Clearly, he didn’t find the step up too difficult.
“It’s probably just a bit faster,” he says. “I thought it would have been more physical. I didn’t think it was too hard.”
Not bad for someone who didn’t think he was good enough.
“From when I took that break to coming into my first game last year, it kind of just clicked. I just felt like I could breathe again and was much better. But I still didn’t think I was good enough to be where I am now.
“As I’ve progressed as I’ve kept playing on and had new coaches they kind of all part of my development.”
Playing provincial rugby alongside veterans such as Ace Malo and Craig Clare and helped him improve his game too.
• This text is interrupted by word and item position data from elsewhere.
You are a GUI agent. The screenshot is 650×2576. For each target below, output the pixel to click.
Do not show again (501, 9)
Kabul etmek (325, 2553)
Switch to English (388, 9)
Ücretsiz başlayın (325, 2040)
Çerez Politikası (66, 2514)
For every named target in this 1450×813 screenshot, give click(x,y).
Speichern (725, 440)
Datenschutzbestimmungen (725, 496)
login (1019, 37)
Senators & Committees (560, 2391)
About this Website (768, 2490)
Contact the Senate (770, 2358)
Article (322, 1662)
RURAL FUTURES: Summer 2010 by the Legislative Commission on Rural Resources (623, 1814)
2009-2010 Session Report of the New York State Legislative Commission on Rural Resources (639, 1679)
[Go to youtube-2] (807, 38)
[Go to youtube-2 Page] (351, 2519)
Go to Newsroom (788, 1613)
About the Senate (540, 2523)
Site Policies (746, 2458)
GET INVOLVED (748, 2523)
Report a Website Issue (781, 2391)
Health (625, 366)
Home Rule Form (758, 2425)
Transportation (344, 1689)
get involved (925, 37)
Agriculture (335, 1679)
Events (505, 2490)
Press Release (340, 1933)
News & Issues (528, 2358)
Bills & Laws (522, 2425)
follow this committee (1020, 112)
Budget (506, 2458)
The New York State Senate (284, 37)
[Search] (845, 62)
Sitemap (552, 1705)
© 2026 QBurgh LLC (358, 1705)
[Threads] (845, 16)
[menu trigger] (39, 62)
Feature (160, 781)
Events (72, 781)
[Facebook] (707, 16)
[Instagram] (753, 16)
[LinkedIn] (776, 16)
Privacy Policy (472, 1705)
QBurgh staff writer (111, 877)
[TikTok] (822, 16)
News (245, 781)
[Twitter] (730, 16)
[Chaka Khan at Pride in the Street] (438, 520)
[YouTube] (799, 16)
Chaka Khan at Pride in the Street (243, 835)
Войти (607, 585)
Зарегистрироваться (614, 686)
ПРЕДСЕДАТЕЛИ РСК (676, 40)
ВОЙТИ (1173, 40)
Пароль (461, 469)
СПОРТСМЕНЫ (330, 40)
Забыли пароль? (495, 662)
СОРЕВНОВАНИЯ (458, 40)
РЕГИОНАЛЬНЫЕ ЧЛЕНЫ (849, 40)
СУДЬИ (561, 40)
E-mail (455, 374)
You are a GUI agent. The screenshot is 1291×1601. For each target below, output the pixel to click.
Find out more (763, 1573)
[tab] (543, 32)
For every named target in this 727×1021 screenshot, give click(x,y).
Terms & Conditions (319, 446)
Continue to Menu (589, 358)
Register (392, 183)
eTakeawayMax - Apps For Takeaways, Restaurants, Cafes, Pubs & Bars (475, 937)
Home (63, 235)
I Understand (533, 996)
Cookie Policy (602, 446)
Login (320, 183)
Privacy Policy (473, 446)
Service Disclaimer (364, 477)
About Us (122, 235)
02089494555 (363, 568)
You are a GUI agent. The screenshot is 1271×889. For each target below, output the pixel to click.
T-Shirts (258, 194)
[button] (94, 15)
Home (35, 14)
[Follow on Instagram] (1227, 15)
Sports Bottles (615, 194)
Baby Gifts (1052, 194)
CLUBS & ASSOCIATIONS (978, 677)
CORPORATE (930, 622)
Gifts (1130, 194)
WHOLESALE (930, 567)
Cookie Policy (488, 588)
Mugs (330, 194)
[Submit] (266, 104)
“I remember watching Ace when I was younger. It was pretty unreal to play beside him, yeah, I learnt a lot of him. And Craig taught me a lot.”
Waitokia is not sure what where he’ll be playing next year. He’s open to another season for Wanganui or a move to a bigger Mitre 10 Cup union if the phone rings.
“I mean, I don’t mid staying in Heartland another year. If someone comes up with an offer I’d consider it, definitely.”
But he is set on becoming a professional.
And on the reception he received at the Rugby Awards it seems people are taking notice.
“It’s pretty cool to get people coming up to you, just for people to know your name.”